• [ABOUT THIS TASK]
Take the line containing "Instruction: Delete the" and every line after it to the end of the records, and copy them exactly, excluding pictures.

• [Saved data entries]
::::::::

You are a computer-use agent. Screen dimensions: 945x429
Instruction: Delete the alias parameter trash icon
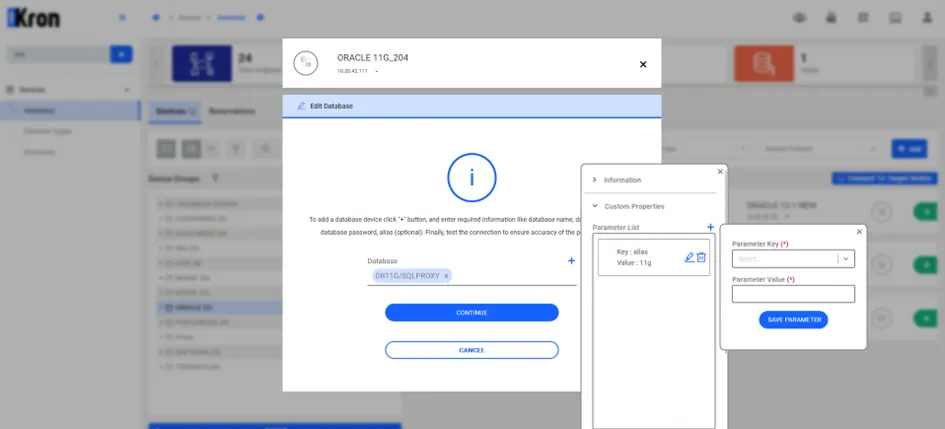coord(702,257)
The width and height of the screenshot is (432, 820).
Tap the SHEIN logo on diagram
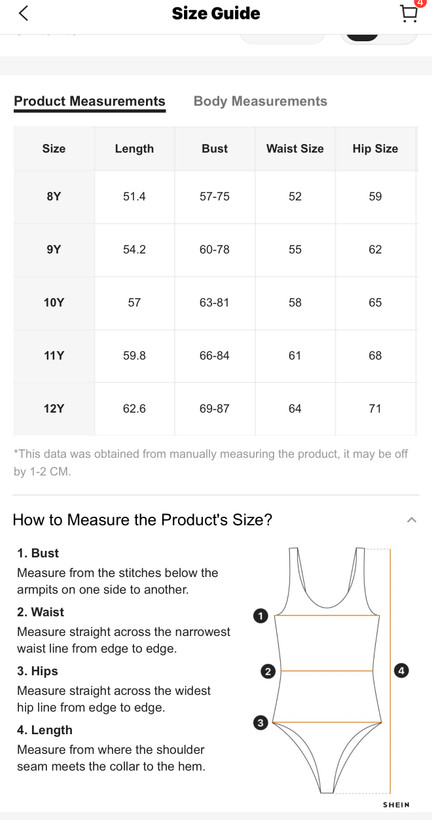click(396, 805)
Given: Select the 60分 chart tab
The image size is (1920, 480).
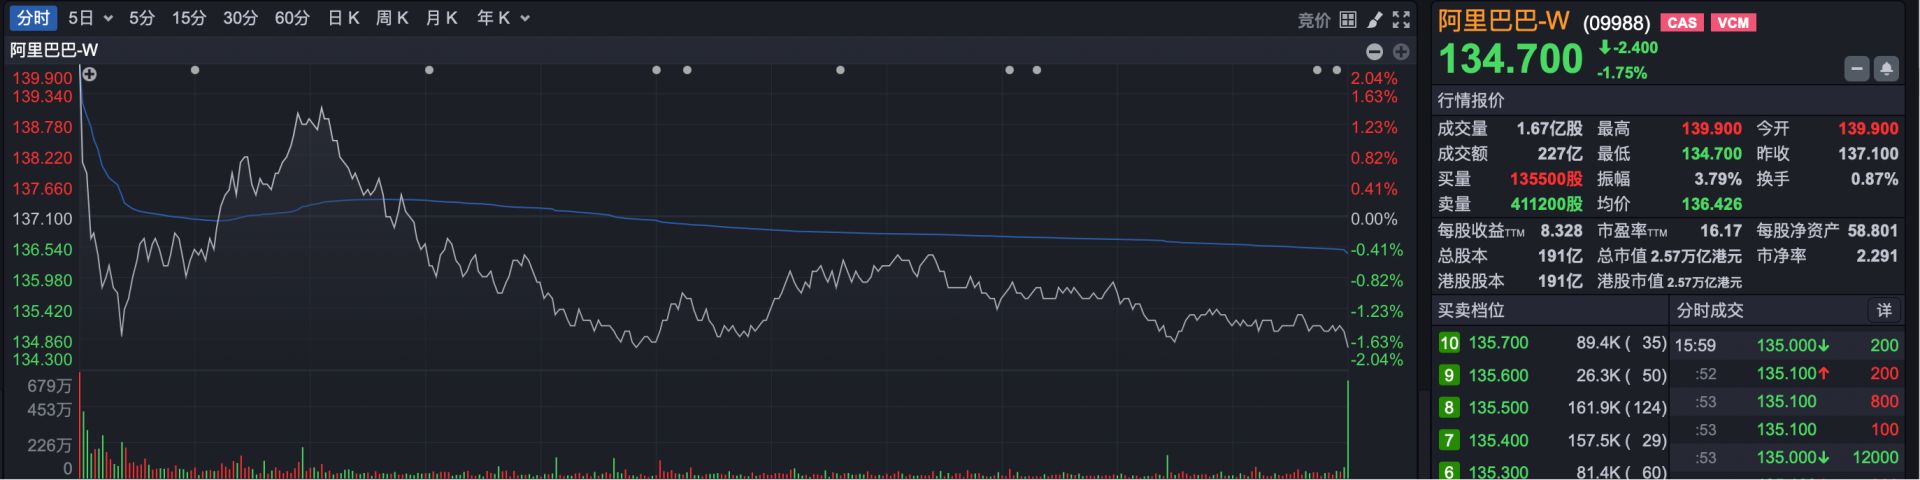Looking at the screenshot, I should (x=292, y=18).
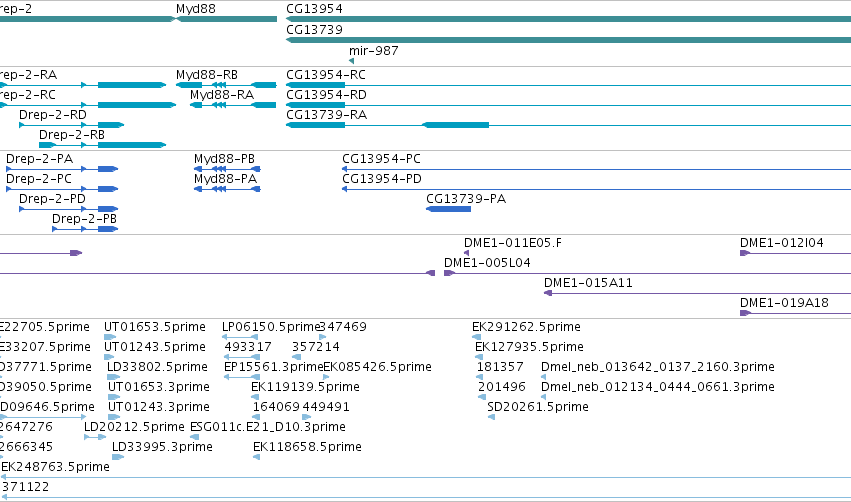Select the CG13739-PA protein feature block

point(448,209)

::::::::

• [EXERCISE RESULT]
Instruction: Delete the alias parameter trash icon
coord(702,257)
The width and height of the screenshot is (432, 820).
Tap the SHEIN logo on diagram
click(396, 805)
Given: Select the 60分 chart tab
The image size is (1920, 480).
Looking at the screenshot, I should (x=292, y=18).
Select the CG13739-PA protein feature block

point(448,209)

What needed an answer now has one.